Day 7/June 21: Today is the Solstice! This morning visit Machu Picchu early to experience sunrise over the magnificent ruins. Experience a special meditation and ceremony with Gregg. Afterwards, morning and mid-day free time around Machu Picchu.  If you would like to, you may go to the nearby local, rustic hot springs at Aguas Calientes or bathe in the wonderful Vileanota River, fed by pure mountain springs.  Travel back to the Sacred Valley in the late afternoon and overnight.


I did not make it to Machu Picchu at all.  On the way to the hotel I managed to fall, banging both knees, so spent the afternoon of day 6 and all of day 7 in the hotel resting.  But, I didn’t miss the sunrise because it was cloudy and the sun basically did not rise for anyone.  So no one saw the light coming through the ruins which was the main drawing point of the trip for a lot of people.  Late in the day we took the train (and jouncing bus) back to the monastery for the night.

Monday, July 21, 2014

Peru Trip Day 5 was fun, but taxing...

Tour of Peru

June 15-28, 2010

I figure that the easiest way to document this trip is to start from their itinerary and add my own comments, observations, and pictures. My stuff is in black.  Theirs is in blue.

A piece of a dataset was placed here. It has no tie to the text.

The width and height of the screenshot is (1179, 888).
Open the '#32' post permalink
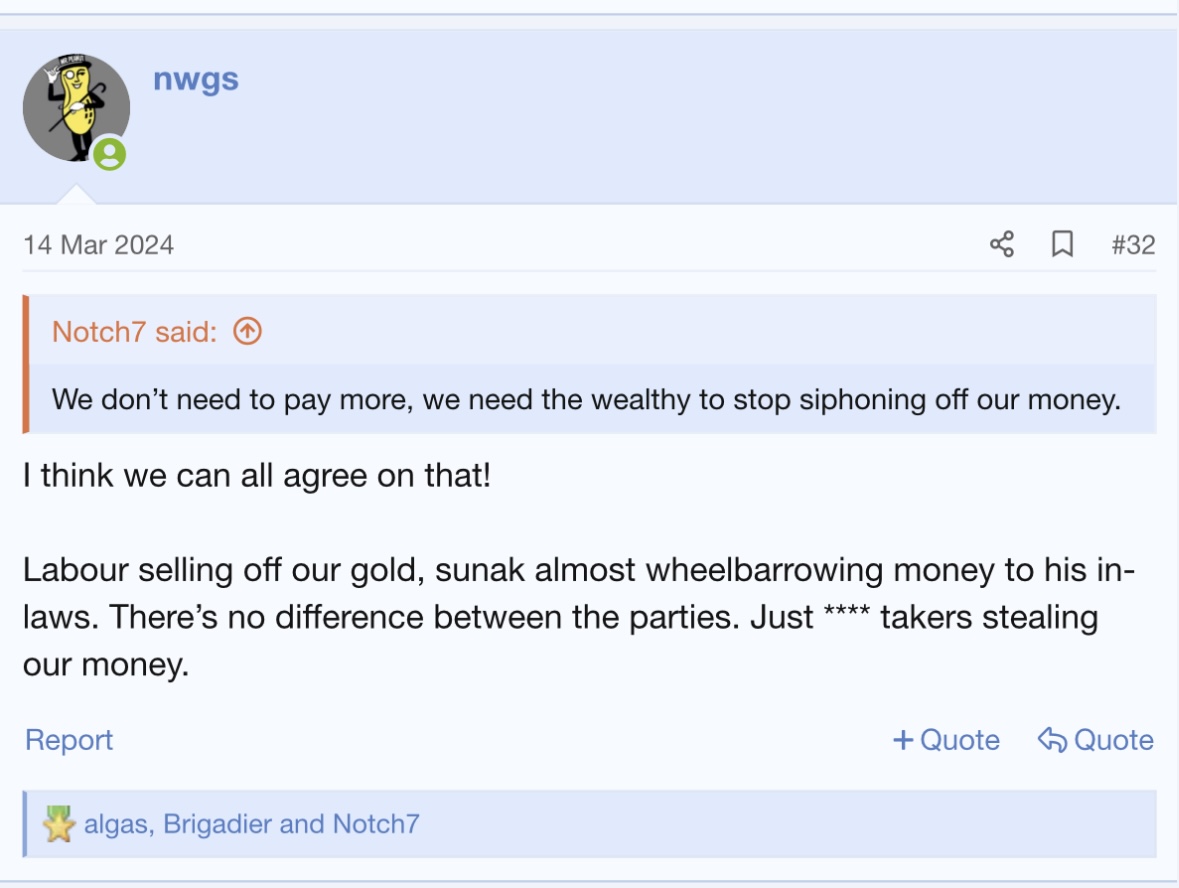pyautogui.click(x=1132, y=245)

Day 5/June 19:  Meeting and seminar time with Gregg.  Later visit and share in a prayer ceremony at the ancient ruins of Pisac, a superb Incan center high on the mountainside.  Pisac covers an entire mountain and is located in a spectacular surrealistic mountain setting with a variegated green carpet of intact Incan terraces flowing up to the peaks.  The temples here blend perfectly with their environment.  The most sacred temple contains the famous "Intihuatana" stone, or "Hitching Post of the Sun."  This is speculated to have been a solar clock and astronomical and astrological calendar as well as a prayer site.  Visit and be up close to see first-hand, alpacas, vicunas and llamas at a local textile factory.

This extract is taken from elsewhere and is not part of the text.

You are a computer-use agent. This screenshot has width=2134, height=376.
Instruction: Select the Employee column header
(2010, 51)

Before going to Pisac, we went to the textile “factory.”  Basically a petting zoo and weaving center where they gave us barley to feed the critters.  I got some yarn and a lovely, delicate, hand-knit scarf made from baby alpaca yarn.

Alpaca (or llama...) Munching Barley.


There were two ways to get to Pisac – the high road and the low road.  After Gregg described the high road as being up this mountain and then down a bit, with sections that are very narrow and have cliffs dropping off below and a tunnel that looks more like a cave as you enter because you can’t see the light at the other end, he also told us that there was a “low road” that was basically level but ended with a flight of about 300 steps up to the plateau of Pisac.


Gregg said that people could choose to go via high or low, but that everyone would be coming back by the low road because it would be dusk by then as he was planning a sunset ceremony at Pisac.  I decided that the low road was the way to go, but on the way there, Gregg informed us that portions of the low road had been washed out in the rains that made Machu Picchu unreachable for a couple of months earlier in the year.  They had not been restored yet, so everyone was going to have to both go and come back by the high road! 


I went most of the way, but eventually got to a flight of stairs going down and decided that I definitely did not want to have to climb back up them.  So sat by the side of the trail on my own while the rest of the group went on.  I had a nice peaceful time watching the shadow of the mountain at my back creep up the slope across the valley and then returned to the bus when the others came back.  (I will probably get to see photos of Pisac when Jerry sends his CD out!)